Las aguas del segundo tiempo trajeron el empate. D’eramo que estaba en cancha por Franchoni, encontró un resquicio entre muchas piernas y filtró un pase para Sebita Mauri que castigó con un remate cruzado. La correntada trajo también un disparo de Martel que Luján desactivó con esfuerzo, en la mejor atajada del cotejo. Ese primer cuarto de hora se disputó en campo Verdinegro.  Pero la desesperación por buscar el segundo, desordenó a El Canario, mas aun con el ingreso de Fernando Cozza saliendo Brissio y pasando Cucú Reyna a ocupar el lugar de libero atrás de Igarreta y Carusillo. Lo de Cozza fue importante ganando de cabeza y reanimando a los suyos, es cierto.
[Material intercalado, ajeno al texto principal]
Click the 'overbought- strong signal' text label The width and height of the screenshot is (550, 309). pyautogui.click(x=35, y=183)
Pero por los costados, Brown encontró caminos que uso como salida ante el asedio desprolijo del rival, y se hizo importante el trabajo de Equi González y – sobre todo -, Mansilla quien generó riesgo por la izquierda llegando varias veces hasta el fondo, estrellando un tiro en el travesaño y obligando a Ayala a intervenciones relevantes. De sus pies salió el centro que Chifle Pérez tomó de aire con una media tijera para volver a poner a Brown en ventaja.
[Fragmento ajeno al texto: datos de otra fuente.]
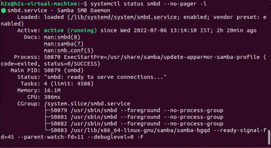The width and height of the screenshot is (271, 148).
Task: Open the man:smbd(8) docs link
Action: pyautogui.click(x=62, y=37)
Desde allí, el trámite se tiño de amarillo. Cozza convirtió el 2-2 de penal, Brown no pudo defenderse con la pelota, todas sus líneas se replegaron, y Todd lo puso contra su propia valla con centros que caían desde cualquier lado. La misma historia, el “deja vu”, idéntica sensación, los nervios, el tiempo que se hizo chicle, la eternidad representada en seis, siete minutos que no alcanzaron para otra hazaña. Todo casi igual, pero distinto: esta vez, festejó Brown.